REACH: Robust Efficient Authentication for Crowdsensing-based Healthcare

Abstract Crowdsensing systems enlist a group of people to contribute to sensor-based tasks. They involve people, also known as participants, who collect sensor data based on the task requirements specified by the requester, and send it to a server using an application. The sensor data can be either related to the participant and his/her daily activity or collected from the surrounding environment. The crowdsensing-based healthcare system is a sample of a crowdsensing system that provides smart healthcare-related services to patients and elderly people. In such a system, wearable sensors collect sensor data from patients and transmit them to the medical server across a public communication channel. Doctors can then access the data and prepare medical advice, resulting in a drastic reduction in hospital costs. However, patient data generally contain sensitive information that needs to be exchanged securely.

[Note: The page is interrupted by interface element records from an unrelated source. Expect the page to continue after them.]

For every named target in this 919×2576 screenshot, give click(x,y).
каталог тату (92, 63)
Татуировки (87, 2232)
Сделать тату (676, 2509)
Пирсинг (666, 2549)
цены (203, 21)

Therefore, a significant security challenge is authenticating the sensor device (patient) and generating short-term keys for communicating medical data. Recently, Dharminder et al. and Gupta et al. designed authentication protocols for healthcare systems. In our paper, we show that these schemes are prone to a series of attacks including impersonation and stolen verifier attacks, and cannot provide perfect forward secrecy. We then propose a Robust and Efficient Authentication scheme for Crowdsensing-based Healthcare systems, called REACH. We prove that REACH supports perfect forward secrecy and anonymity and resists well-known attacks. We perform various formal and informal security analyses using the Real-OR-Random (ROR) Model, BAN logic, and the well-known Scyther tool. We also show that REACH outperforms the related methods in incurring the minimum computational overhead and comparable communication overhead.